Work produced by City of Glasgow College applied arts students provides an integral and dynamic aspect to the show.
Sixteen students responded to a brief to make and decorate a press-moulded plate, they were also invited to take part in a commemorative tile competition, providing a contemporary response to Scotland’s historic pottery industry. The chosen tile represents Scotland’s ‘ghost industry’ and will be donated to Maryhill Burgh Halls to complete the set of historic industry panels that are currently on display there.
City of Glasgow College
The students’ work provides a vibrant and hopeful element to the display as it reveals how Scotland’s pottery heritage can have an active and vital role in skills development, unlocking the potential of the lost practices involved in Scotland’s industrial pottery industry for education and learning.

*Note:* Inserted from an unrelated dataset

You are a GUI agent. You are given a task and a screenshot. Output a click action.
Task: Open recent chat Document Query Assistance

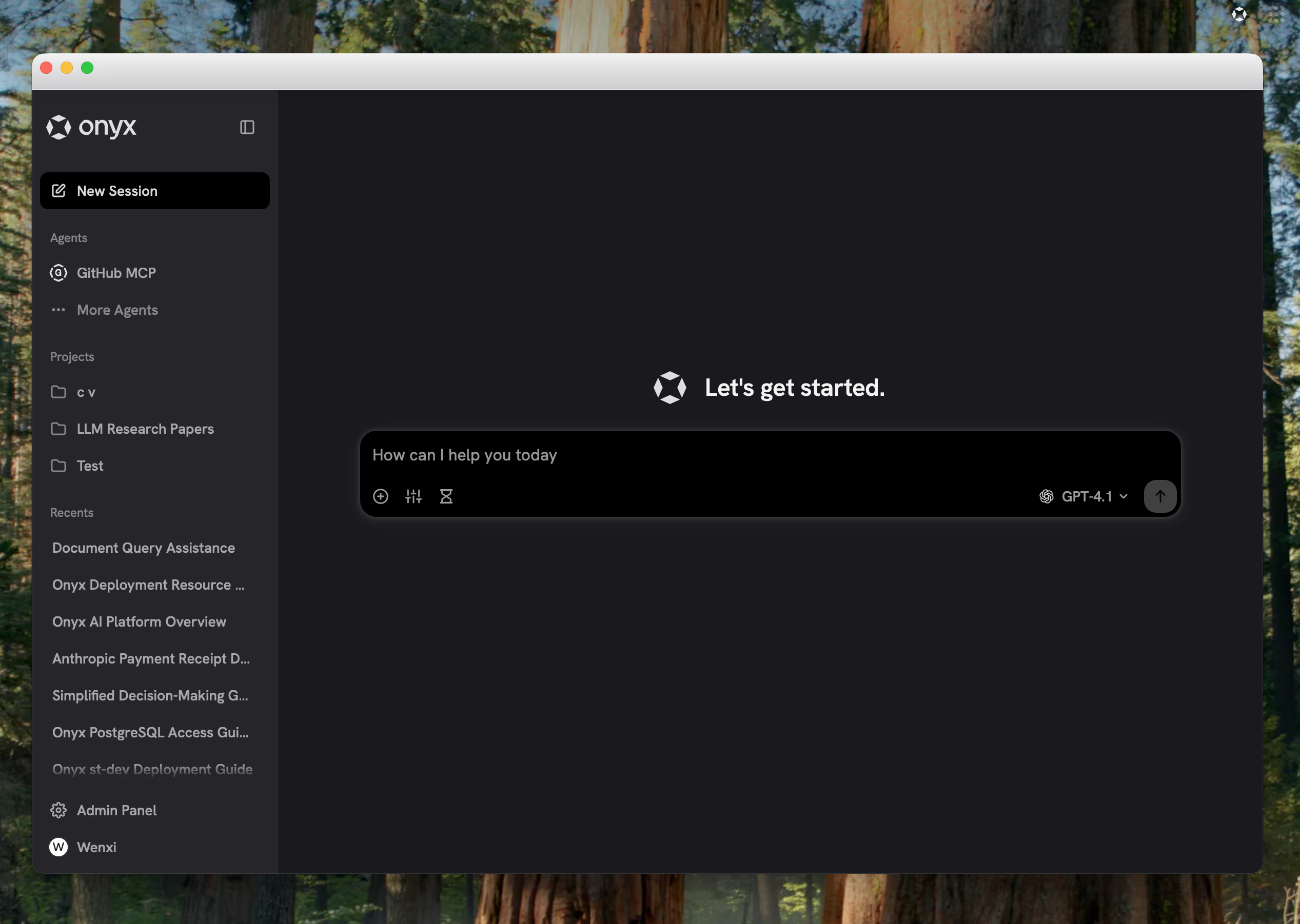(x=144, y=547)
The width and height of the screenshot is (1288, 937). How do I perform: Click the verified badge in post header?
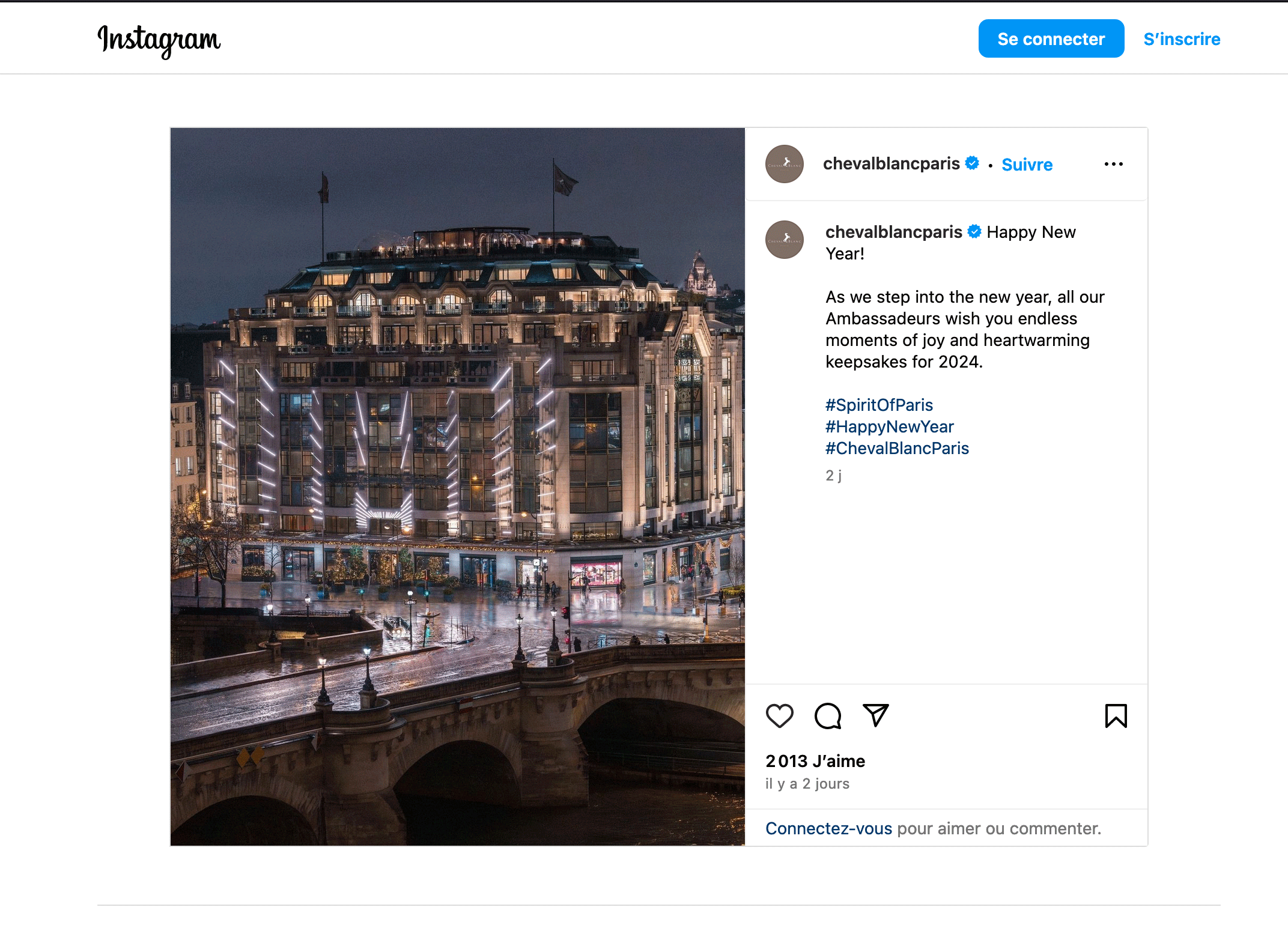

The exhibition is part of a wider initiative to advocate for a dedicated Scottish Pottery Museum to celebrate and recognise the historic contribution made by the Scottish pottery industry to the country’s tangible and intangible cultural heritage. Acknowledging, researching and reviving an interest in this incredible industry will allow this heritage to become an asset for knowledge creation, skills development and relationship building with local, national and international communities, harnessing the ‘outward-facing spirit’ of Scotland’s pottery heritage and inspiring future generations of ceramic producers.